Java ME SDK と IDE プラグインによってデバイス開発者には,デバイス開発のための完全なアプリケーション開発環境が手に入る。プロファイリングとネットワーク経由モニタを装備した組み込みデバイスエミュレータを使用すれば,デスクトップコンピュータ上でもアプリケーションのテストとデバッグが可能になる。さらにターゲットハードウェアに直接アプリケーションを配置して,デバッグおよびテストする機能も提供されている。

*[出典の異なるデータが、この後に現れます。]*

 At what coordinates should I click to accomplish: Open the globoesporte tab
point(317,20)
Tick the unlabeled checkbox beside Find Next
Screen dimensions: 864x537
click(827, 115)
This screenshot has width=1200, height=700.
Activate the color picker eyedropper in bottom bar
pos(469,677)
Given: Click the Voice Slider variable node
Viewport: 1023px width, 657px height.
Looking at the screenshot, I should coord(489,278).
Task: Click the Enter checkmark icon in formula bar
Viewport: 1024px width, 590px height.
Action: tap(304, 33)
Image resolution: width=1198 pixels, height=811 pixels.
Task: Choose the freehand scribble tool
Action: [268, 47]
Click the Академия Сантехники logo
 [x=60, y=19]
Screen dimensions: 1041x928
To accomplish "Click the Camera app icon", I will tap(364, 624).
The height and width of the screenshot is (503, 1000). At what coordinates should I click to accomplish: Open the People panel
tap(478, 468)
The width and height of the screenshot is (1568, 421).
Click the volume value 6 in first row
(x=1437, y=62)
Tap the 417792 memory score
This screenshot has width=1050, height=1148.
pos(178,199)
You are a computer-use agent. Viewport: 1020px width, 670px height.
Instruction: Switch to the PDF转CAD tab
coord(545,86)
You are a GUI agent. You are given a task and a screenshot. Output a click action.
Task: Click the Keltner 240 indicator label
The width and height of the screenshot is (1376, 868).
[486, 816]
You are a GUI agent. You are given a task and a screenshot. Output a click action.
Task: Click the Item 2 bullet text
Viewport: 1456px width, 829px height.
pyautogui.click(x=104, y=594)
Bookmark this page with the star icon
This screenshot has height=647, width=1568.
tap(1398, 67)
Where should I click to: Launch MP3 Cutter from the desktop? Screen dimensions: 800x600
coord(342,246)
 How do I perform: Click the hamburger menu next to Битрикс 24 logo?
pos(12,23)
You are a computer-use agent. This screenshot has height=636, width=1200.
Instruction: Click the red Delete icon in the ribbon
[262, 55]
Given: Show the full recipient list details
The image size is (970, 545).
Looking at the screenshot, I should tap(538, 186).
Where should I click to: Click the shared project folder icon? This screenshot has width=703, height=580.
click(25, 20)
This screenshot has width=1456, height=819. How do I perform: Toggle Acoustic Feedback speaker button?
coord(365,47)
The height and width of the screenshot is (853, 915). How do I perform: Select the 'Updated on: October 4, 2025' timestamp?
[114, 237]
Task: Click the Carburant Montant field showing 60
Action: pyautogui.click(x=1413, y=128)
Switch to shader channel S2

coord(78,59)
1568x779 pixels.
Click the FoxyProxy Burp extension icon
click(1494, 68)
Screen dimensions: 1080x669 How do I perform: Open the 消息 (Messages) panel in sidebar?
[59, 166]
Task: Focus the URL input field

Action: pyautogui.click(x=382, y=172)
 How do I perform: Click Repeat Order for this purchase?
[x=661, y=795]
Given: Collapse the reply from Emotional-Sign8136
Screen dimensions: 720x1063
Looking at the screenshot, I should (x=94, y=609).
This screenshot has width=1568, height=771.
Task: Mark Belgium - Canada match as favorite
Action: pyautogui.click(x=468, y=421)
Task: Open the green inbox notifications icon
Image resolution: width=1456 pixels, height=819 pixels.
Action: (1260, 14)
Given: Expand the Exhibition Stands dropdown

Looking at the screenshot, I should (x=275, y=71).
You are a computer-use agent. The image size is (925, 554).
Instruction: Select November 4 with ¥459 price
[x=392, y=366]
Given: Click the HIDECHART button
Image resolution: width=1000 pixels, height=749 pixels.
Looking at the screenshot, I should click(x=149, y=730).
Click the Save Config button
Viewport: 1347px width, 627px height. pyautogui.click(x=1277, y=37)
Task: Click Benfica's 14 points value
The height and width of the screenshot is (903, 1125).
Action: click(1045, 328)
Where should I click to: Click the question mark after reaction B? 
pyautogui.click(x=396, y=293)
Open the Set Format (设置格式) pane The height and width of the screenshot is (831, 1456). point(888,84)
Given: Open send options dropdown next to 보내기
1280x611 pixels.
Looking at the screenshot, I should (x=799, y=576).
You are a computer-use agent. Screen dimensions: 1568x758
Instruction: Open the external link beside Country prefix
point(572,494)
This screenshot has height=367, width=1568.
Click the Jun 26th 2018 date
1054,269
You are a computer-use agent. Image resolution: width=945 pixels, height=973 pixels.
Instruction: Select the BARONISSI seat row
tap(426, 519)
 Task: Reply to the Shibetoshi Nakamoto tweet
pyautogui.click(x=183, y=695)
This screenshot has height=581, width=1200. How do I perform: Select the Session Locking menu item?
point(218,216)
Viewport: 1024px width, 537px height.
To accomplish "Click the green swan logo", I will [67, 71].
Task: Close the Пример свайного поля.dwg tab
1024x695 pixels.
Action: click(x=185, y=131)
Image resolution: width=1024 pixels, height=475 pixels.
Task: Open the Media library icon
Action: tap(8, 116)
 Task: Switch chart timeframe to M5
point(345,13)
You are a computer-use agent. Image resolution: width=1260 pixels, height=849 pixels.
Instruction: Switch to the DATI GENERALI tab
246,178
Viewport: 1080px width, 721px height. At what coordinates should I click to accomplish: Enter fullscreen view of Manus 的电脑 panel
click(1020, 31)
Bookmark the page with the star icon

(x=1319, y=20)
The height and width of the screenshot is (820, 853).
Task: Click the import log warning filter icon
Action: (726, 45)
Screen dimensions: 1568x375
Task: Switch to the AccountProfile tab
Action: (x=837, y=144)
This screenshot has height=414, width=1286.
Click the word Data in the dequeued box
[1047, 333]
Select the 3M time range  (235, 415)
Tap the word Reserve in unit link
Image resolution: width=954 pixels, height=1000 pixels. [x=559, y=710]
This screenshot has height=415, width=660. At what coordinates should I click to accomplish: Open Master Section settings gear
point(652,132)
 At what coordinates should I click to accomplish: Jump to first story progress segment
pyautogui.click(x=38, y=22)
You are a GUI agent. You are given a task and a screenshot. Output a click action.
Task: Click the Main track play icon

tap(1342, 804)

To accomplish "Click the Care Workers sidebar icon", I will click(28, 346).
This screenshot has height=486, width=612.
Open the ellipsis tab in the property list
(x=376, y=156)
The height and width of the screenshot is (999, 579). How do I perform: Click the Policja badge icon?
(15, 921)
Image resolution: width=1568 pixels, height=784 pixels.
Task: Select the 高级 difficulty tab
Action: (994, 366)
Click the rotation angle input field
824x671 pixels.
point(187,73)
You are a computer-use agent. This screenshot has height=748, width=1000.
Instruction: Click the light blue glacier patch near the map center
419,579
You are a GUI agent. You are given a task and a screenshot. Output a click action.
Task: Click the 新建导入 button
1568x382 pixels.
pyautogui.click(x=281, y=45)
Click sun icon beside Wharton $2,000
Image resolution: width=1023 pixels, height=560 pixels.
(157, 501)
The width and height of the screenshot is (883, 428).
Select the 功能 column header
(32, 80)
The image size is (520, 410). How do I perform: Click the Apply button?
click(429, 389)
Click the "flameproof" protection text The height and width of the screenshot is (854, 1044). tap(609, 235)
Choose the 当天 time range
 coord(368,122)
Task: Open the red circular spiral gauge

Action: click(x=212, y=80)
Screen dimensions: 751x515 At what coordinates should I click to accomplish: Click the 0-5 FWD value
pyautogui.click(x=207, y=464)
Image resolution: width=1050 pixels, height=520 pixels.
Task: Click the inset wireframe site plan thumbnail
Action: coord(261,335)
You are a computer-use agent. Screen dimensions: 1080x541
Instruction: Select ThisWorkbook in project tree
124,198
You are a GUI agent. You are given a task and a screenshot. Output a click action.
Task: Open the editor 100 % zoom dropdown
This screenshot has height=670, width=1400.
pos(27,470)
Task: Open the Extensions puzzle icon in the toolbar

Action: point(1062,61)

詳細については Java ME Embedded FAQ を参照して欲しい。FAQ では Java ME Embedded が提供する 標準的な API,組み込み特有の API の両方を取り上げるとともに,Java ME Embedded と Java Embedded Client,Java SE Embedded との違いについても説明している。ただし Java ME Embedded ランタイムは,厳密な意味でのリアルタイム機能をサポートしていないことに注意が必要だ。ネイティブなリアルタイム処理については,基盤となる RTOS を利用する必要があるだろう。

Java Embedded Suite

Java Embedded Suite は,より高機能な組み込みシステム用アプリケーションの開発を支援するアプリケーションプラットフォームパッケージである。ネットワークアプライアンスや医療機器,多機能プリンタ,軍事防御システムなどといったアプリケーション構築の基盤として利用可能だ。組み込みデバイス用に最適化した標準ベースの Web サーバとリレーショナルデータベースサーバ,および REST Web サービスフレームワークが予め統合して提供される。スタックは Java SE Embedded 7u6+,GlassFish 3.1+ Embedded Profile,Java DB 10.8+,Jersey 1.11+ で構成されている。組み込みデバイス用に最適化された Java プラットフォームだが,Java SE 7 および Java Servlet 3 仕様には完全準拠している。また,デプロイメント固有のチューニングとパフォーマンスの最適化を行うための設定オプションが用意されている。

Java Embedded Suite は x86 および ARM 上の Linux に対応する。最少構成は 64MB RAM と 66MB ROM,glibc 2.9 を備えた Linux カーネル 2.6.28 である。ARM ベースのデバイスは ARM V6 あるいは V7 CPU が必要である。評価用の実装が ダウンロード で入手可能だ。